Only one stretch of the data below is needed: the line with "Task: Click the Folders toolbar icon" through the last line. Output it exactly and drop the pictures.

▶ RECORDS PROVIDED
_____

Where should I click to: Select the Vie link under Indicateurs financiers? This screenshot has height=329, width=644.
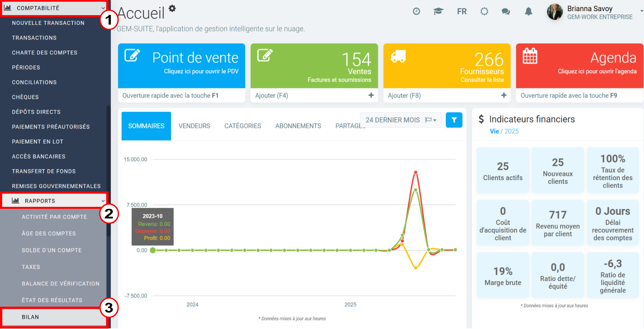pos(494,131)
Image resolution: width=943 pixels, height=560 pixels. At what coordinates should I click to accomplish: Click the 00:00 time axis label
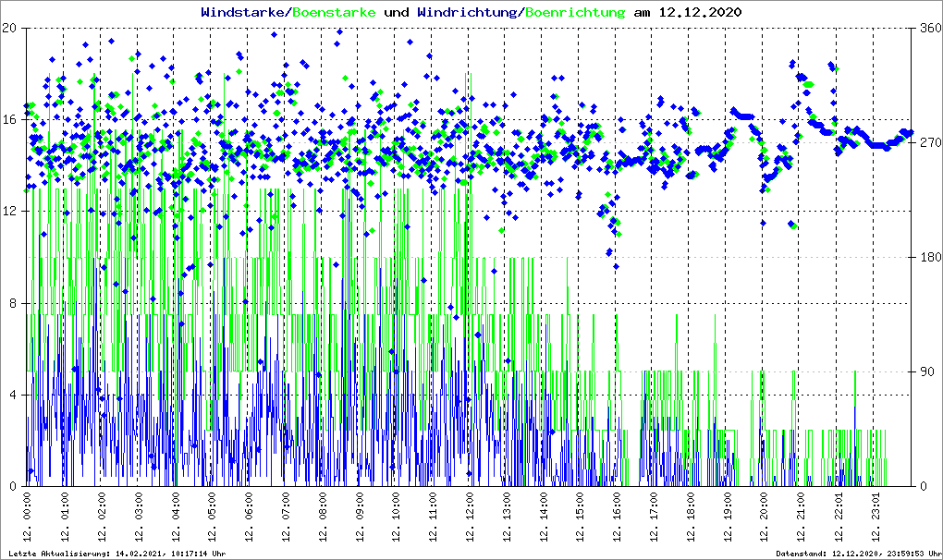tap(28, 517)
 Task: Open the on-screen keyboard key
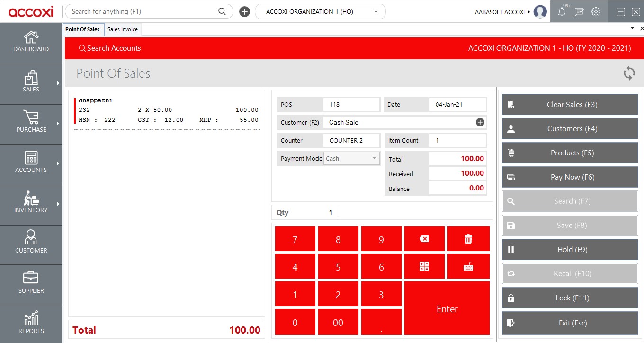click(x=468, y=267)
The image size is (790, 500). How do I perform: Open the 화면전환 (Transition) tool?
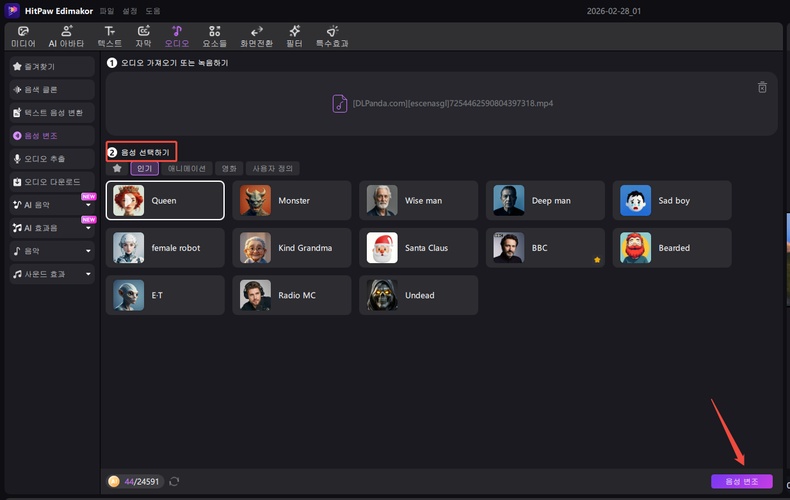pos(256,37)
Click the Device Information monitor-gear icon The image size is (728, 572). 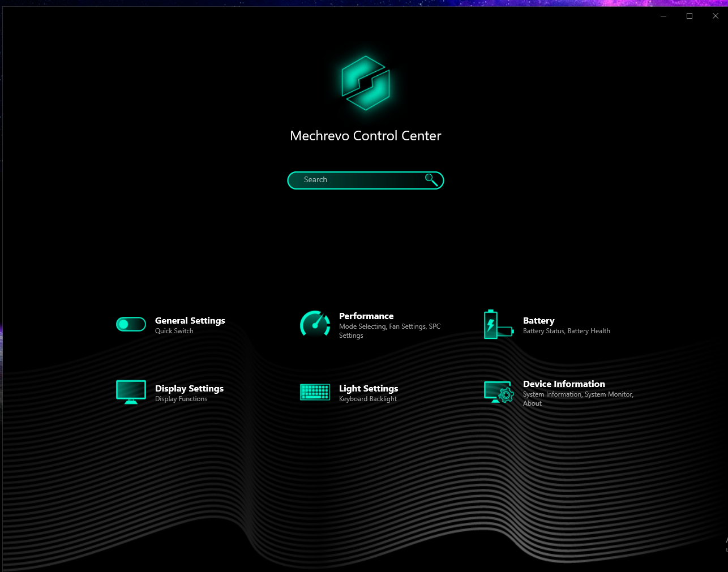click(499, 392)
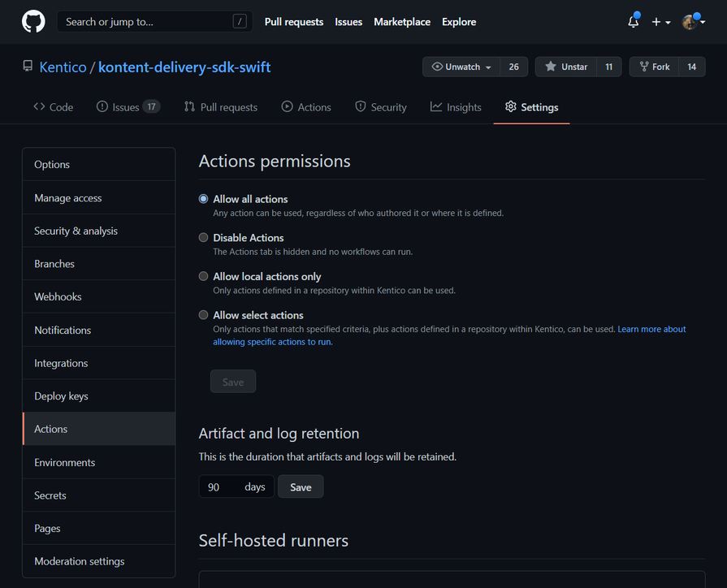The width and height of the screenshot is (727, 588).
Task: Click the GitHub Octocat logo
Action: [x=33, y=22]
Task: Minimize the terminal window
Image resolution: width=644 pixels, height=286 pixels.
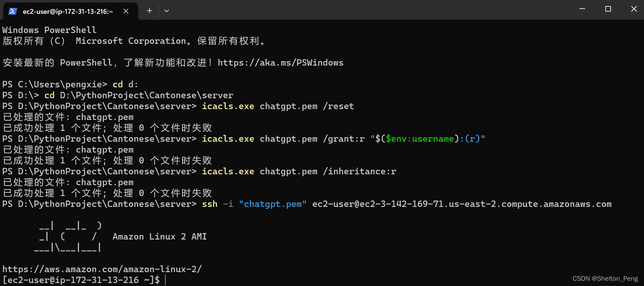Action: click(582, 9)
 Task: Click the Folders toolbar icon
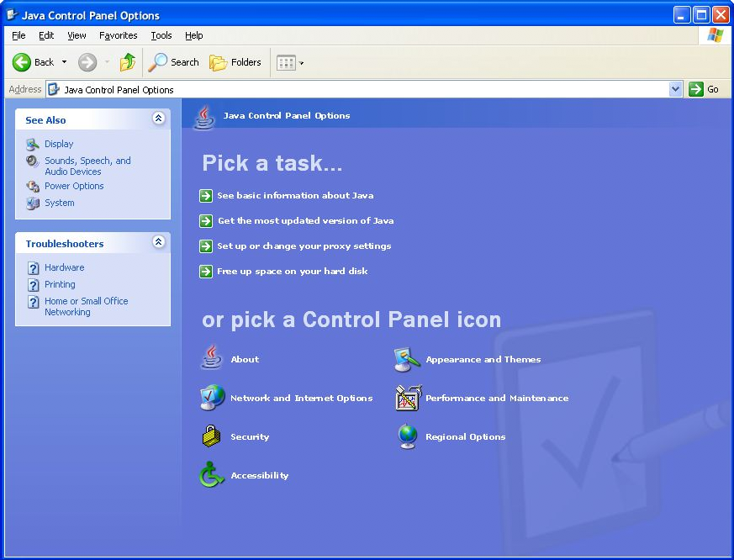click(x=235, y=62)
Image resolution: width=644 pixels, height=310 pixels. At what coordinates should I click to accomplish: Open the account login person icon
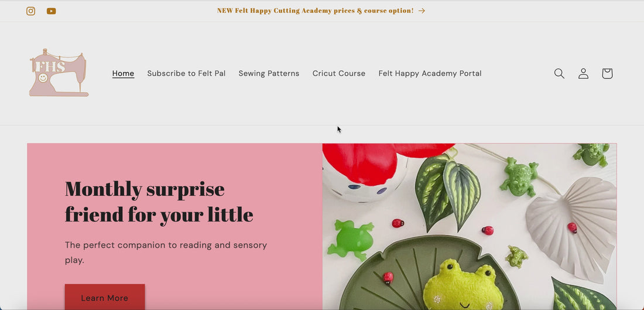point(583,74)
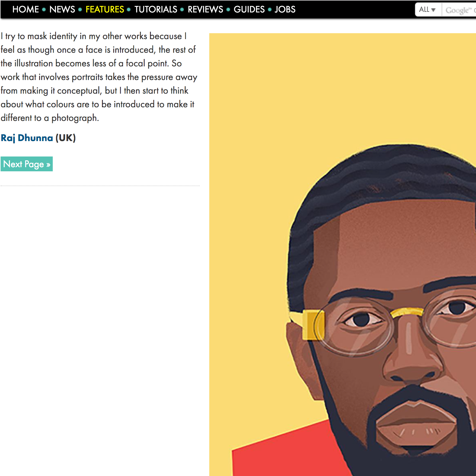
Task: Go to the NEWS section
Action: [x=62, y=9]
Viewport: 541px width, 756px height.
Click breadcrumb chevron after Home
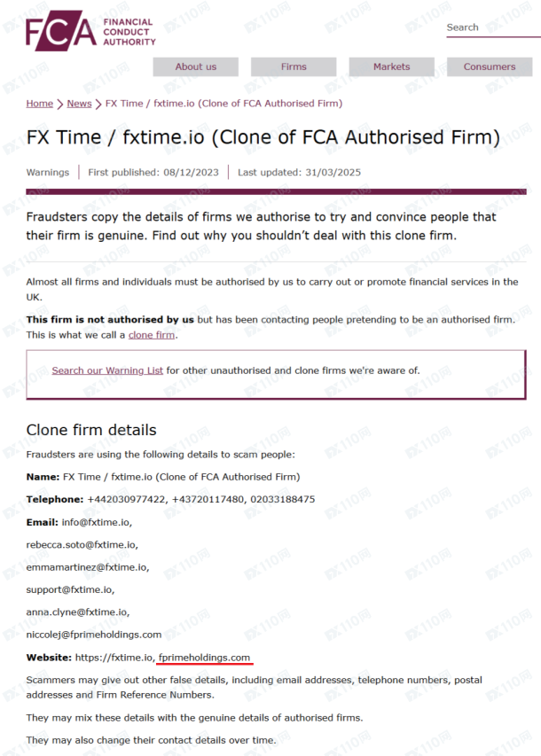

_____

▶ RESPONSE TO THIS EXERCISE
 Task: Click the Folders toolbar icon
click(x=235, y=62)
Image resolution: width=644 pixels, height=310 pixels. At what coordinates should I click to accomplish: Open the account login person icon
point(583,74)
Task: Go to the NEWS section
Action: [x=62, y=9]
Viewport: 541px width, 756px height.
Click breadcrumb chevron after Home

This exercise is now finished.